The deploy pipeline that does not page you at 3am
A good deploy pipeline is boring on purpose: small changes, fast rollbacks, and enough observability to know what broke before a customer tells you.
The best compliment a deploy pipeline can get is that nobody thinks about it. It runs, it’s fast, it rolls back cleanly, and it doesn’t wake anyone up. Getting there isn’t about exotic tooling. It’s about a handful of boring decisions made early and kept.
Small changes, often
The single biggest predictor of a calm on-call rotation is the size of your deploys.
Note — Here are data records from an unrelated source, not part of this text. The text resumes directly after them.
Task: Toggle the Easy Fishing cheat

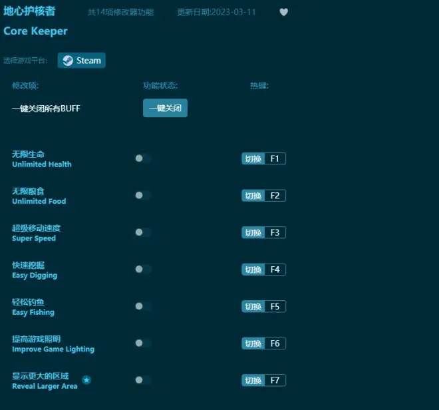Action: point(142,306)
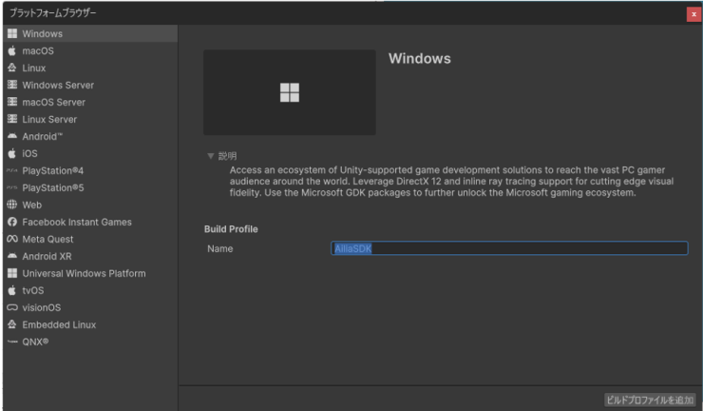The image size is (703, 411).
Task: Select Windows in the platform list
Action: (x=43, y=34)
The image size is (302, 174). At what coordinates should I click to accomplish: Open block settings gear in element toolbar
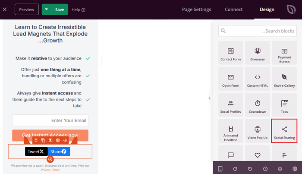pyautogui.click(x=58, y=140)
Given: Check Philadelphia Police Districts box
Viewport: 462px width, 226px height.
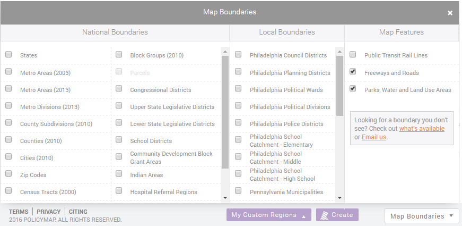Looking at the screenshot, I should (x=238, y=122).
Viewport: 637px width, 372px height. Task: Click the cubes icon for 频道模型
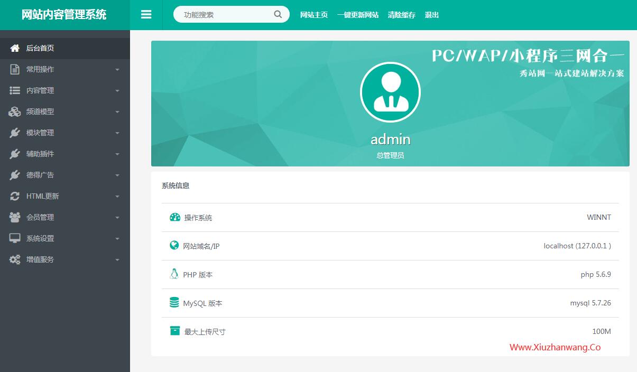[15, 111]
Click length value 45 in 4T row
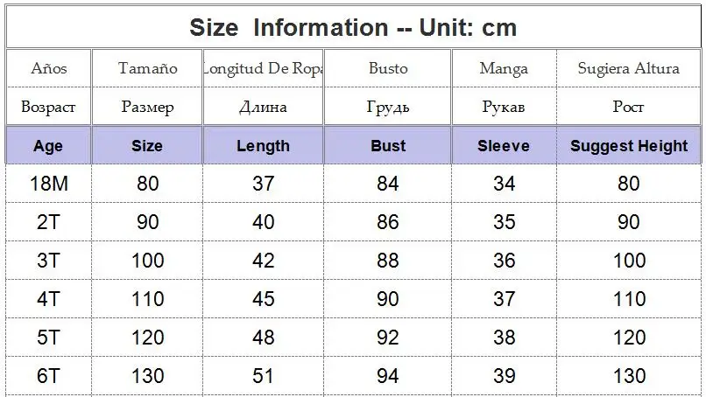Image resolution: width=706 pixels, height=397 pixels. (263, 299)
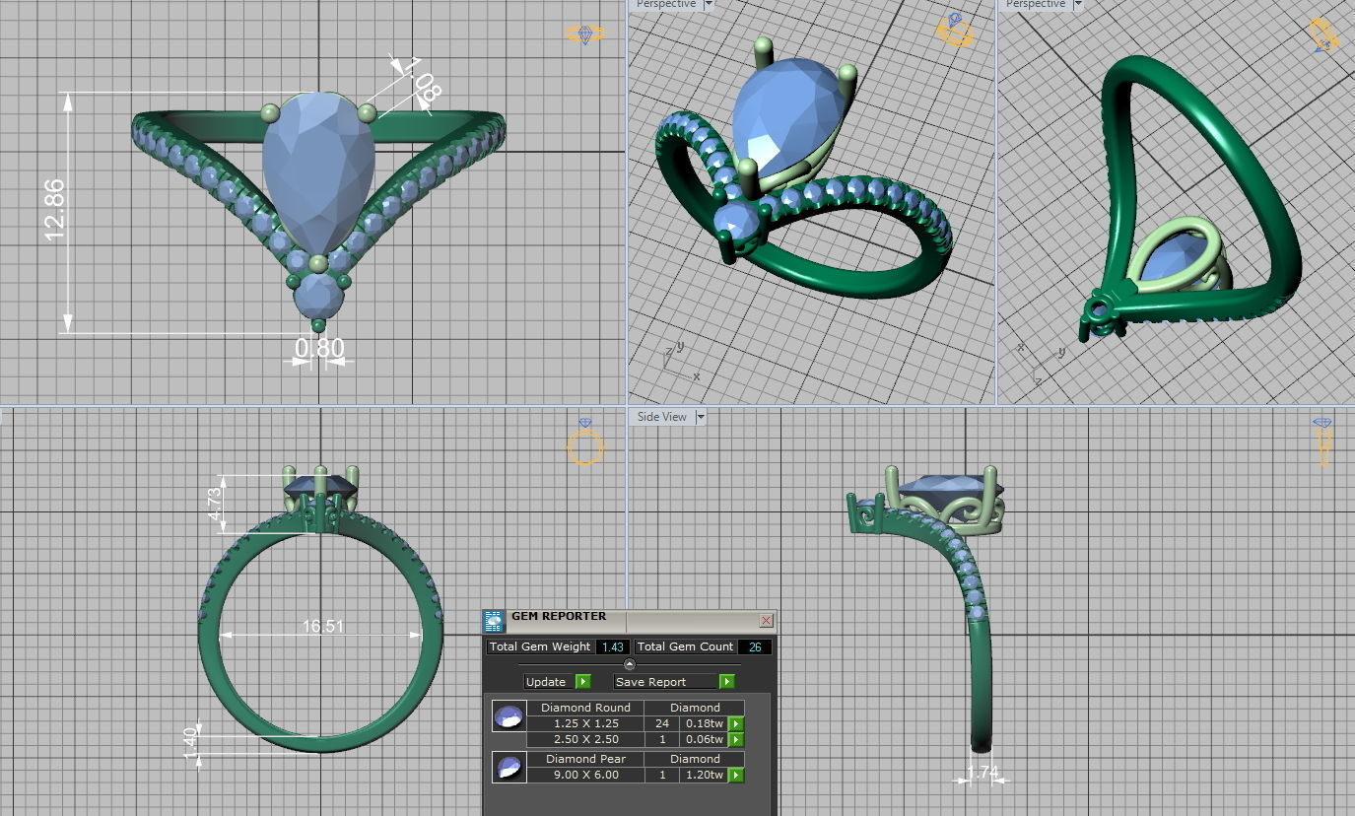Viewport: 1355px width, 816px height.
Task: Click the green arrow beside the 0.06tw row
Action: (x=736, y=739)
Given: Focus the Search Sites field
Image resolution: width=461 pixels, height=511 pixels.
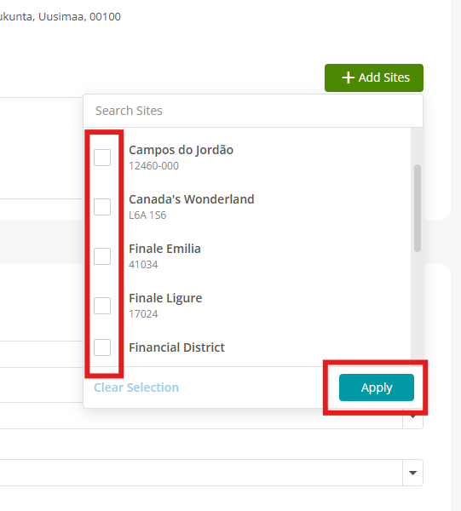Looking at the screenshot, I should click(x=253, y=111).
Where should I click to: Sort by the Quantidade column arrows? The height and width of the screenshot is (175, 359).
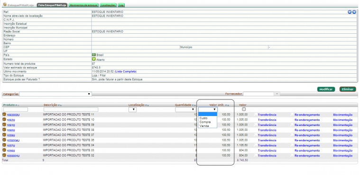click(193, 105)
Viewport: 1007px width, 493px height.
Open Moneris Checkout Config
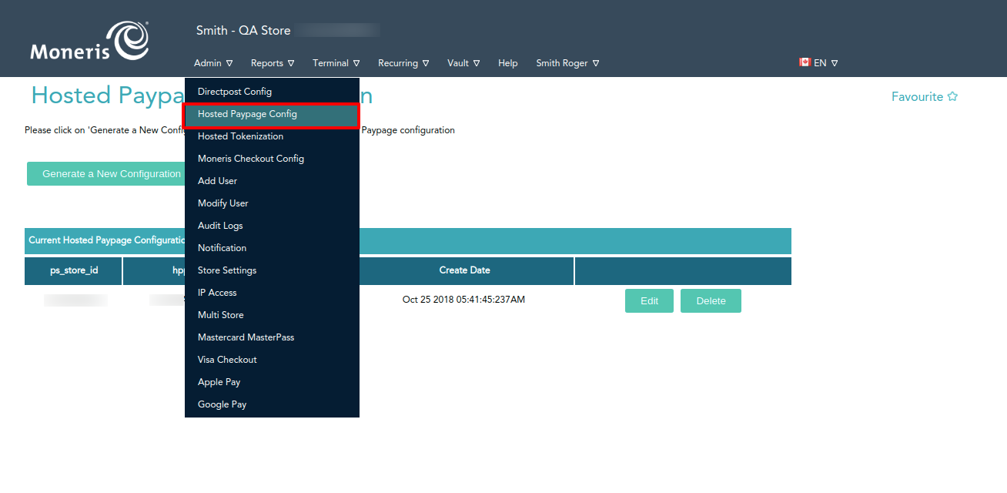(251, 159)
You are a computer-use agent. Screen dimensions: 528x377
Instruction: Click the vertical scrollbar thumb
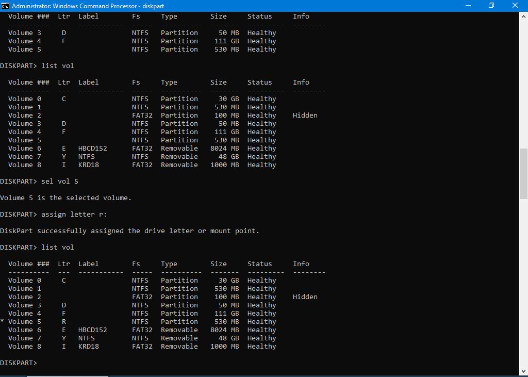coord(523,175)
Big, infrequent releases bundle ten changes together, so when something breaks you get to bisect ten suspects at 3am.
Ship small. A change that touches one thing is a change you can reason about, roll back, and forget. “Deploy on every merge to main” sounds scary until you realise it’s the thing that makes each deploy boring.
The pipeline is just scripts you can read
We’ve inherited pipelines built from four tools stitched together with custom YAML DSLs that nobody on the team fully understood. When they broke, the team was helpless.
Our default is the opposite: CI is GitHub Actions calling shell scripts you can run on your laptop.
# deploy.sh — the whole thing fits in your head
set -euo pipefail
./scripts/build.sh
./scripts/migrate.sh # forward-only, tested, reversible
./scripts/health-check.sh # fail loudly before we shift traffic
./scripts/promote.sh # shift traffic, keep the old version warmIf a step fails, you can run that one script by hand and see exactly what happened. No magic, no proprietary debugger.
Rollback is a feature, not an incident
Ask a team “how do you roll back?” and the answer tells you everything. If it’s “we revert the commit and wait for a fresh build,” your rollback is measured in tens of minutes — during an outage.
Keep the previous version deployable and one command away:
- Immutable build artifacts tagged by commit SHA.
- The previous version kept warm so traffic can shift back instantly.
- Database migrations that are forward-only and backward-compatible, so rolling back code never strands you against a schema it can’t read.
That last point is where most rollbacks actually fail. Decouple the deploy from the migration: ship the migration first, make sure old code still works against the new schema, then ship the code.
Observability is part of the deliverable
You can’t roll back what you can’t see. Before a feature is “done,” it has:
- Structured logs with a request ID you can trace end to end.
- A few metrics that matter — error rate, latency, and a business signal (orders, signups, whatever the feature exists to produce).
- One alert that means something. Alert on symptoms users feel (error rate, latency), not causes (CPU at 80%). An alert nobody acts on is just noise training your team to ignore the next one.
This isn’t “phase two.” A feature without observability is a feature you’re flying blind on the moment it ships.
The boring setup, in order
If you’re standing up a pipeline this week:
- Deploy on merge to main, automatically.
- One readable deploy script, runnable locally.
- Immutable artifacts and a one-command rollback.
- Forward-only, backward-compatible migrations, deployed separately from code.
- Structured logs with a trace ID.
- One symptom-based alert wired to the channel your on-call actually watches.
None of this is novel. That’s the point. The reward for a boring pipeline is that the exciting part of your week is the product, not the infrastructure.